Ce troisième rapport détaille l'état d'avancement de la transposition de la décision-cadre dans les 27 États membres de l'Union européenne. La Commission européenne conclut que la transposition est en générale satisfaisante, mais attire l'attention sur le fait que certains États n'ont pas correctement transposé la décision-cadre dans leur législation nationale. À titre d'exemple, trois États devraient encore prévoir la reconnaissance des condamnations prononcées par les juridictions des autres États membres en vue d'établir une récidive.

Second rapport de la Commission du 3 septembre 2003 fondé sur l'article 11 de la décision-cadre du Conseil du 29 mai 2000 visant à renforcer par des sanctions pénales et autres la protection contre le faux monnayage en vue de la mise en circulation de l'euro [COM(2003) 532 final - Non publié au Journal officiel].

Le Conseil a invité la Commission à établir un deuxième rapport visant à intégrer les informations complémentaires qui devaient encore provenir des États membres. Sur la base de telles informations, la Commission a pu procéder à une évaluation plus complète. Il en résulte que, lorsque tous les amendements encore en cours de préparation ou d'adoption seront entrés en vigueur, la décision-cadre sera transposée dans sa totalité par tous les États membres.

Rapport de la Commission du 13 décembre 2001 fondé sur l'article 11 de la décision-cadre du Conseil du 29 mai 2000 visant à renforcer par des sanctions pénales et autres la protection contre le faux monnayage en vue de la mise en circulation de l'euro [COM(2001) 771 final - Non publié au Journal officiel] .

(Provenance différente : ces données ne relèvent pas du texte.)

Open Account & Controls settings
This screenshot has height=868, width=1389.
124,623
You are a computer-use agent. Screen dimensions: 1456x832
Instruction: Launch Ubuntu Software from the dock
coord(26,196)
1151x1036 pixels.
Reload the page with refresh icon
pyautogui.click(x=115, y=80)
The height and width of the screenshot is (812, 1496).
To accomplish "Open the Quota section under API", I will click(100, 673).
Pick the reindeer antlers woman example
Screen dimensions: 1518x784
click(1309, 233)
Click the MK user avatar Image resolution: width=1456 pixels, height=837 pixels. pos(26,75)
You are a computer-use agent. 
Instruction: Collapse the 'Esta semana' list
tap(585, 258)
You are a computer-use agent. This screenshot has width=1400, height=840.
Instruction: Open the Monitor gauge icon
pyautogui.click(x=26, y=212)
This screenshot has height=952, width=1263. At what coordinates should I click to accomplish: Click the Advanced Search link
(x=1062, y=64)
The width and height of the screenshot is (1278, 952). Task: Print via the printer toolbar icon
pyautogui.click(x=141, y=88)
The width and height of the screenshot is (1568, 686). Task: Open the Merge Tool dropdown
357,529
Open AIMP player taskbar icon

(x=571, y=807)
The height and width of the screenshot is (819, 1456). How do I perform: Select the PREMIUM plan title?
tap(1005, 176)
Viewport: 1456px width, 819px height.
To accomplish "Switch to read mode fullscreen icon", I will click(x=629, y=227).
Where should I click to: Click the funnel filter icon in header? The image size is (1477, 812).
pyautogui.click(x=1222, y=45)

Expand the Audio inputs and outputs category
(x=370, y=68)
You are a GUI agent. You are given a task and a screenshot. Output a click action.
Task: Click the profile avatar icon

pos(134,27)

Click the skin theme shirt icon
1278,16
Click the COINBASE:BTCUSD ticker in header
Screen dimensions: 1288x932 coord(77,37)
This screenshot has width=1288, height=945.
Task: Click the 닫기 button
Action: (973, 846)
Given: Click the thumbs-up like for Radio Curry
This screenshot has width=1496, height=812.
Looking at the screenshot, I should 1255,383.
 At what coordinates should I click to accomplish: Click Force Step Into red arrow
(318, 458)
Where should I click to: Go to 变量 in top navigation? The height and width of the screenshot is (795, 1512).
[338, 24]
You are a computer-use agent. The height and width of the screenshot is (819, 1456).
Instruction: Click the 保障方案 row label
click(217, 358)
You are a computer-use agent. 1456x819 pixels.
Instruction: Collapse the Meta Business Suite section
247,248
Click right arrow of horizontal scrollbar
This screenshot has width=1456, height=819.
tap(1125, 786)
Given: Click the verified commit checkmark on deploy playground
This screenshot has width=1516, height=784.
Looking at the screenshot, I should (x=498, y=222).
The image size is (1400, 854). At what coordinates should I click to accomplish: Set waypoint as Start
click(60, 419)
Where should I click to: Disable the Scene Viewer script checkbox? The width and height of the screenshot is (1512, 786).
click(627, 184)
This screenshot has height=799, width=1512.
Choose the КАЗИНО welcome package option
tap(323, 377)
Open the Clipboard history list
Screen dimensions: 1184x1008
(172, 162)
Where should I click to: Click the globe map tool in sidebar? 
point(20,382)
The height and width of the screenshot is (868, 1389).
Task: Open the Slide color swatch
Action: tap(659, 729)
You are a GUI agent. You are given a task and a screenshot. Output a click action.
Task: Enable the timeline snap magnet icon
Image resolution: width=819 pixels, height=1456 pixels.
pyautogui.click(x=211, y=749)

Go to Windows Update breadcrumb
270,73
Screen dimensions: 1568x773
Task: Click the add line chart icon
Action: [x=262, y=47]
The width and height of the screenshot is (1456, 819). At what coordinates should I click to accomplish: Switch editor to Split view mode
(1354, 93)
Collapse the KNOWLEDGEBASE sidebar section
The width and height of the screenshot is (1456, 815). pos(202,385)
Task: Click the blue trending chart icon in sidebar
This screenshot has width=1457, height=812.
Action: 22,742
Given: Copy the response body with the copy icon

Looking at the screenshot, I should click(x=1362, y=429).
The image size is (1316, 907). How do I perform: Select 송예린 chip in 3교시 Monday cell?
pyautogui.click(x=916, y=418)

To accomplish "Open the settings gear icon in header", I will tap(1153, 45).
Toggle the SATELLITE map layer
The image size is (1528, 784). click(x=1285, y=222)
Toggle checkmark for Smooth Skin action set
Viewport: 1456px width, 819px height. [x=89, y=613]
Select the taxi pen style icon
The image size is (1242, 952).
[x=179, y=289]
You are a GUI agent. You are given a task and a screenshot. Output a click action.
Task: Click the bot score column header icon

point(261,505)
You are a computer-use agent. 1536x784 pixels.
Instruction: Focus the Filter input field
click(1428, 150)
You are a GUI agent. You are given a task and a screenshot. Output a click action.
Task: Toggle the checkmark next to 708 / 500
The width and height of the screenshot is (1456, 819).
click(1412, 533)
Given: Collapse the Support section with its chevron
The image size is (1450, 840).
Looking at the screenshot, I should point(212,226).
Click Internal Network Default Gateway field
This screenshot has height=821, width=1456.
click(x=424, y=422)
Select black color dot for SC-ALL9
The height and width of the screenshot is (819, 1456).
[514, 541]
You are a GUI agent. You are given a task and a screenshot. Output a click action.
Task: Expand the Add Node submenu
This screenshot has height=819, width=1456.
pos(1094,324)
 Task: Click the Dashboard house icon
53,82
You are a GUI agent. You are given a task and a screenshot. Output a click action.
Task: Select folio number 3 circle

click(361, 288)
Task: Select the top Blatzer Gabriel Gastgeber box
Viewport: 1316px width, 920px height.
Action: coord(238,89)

L'objet de ce rapport est de permettre, d'une part, au Conseil d'évaluer les mesures prises par les États membres et, d'autre part, à la Banque centrale européenne d'évaluer le niveau de protection pénale de l'euro sur la base de ces mesures. La Commission note que certains États membres n'ont pas transposé en temps voulu les dispositions leur incombant en vertu de la décision-cadre.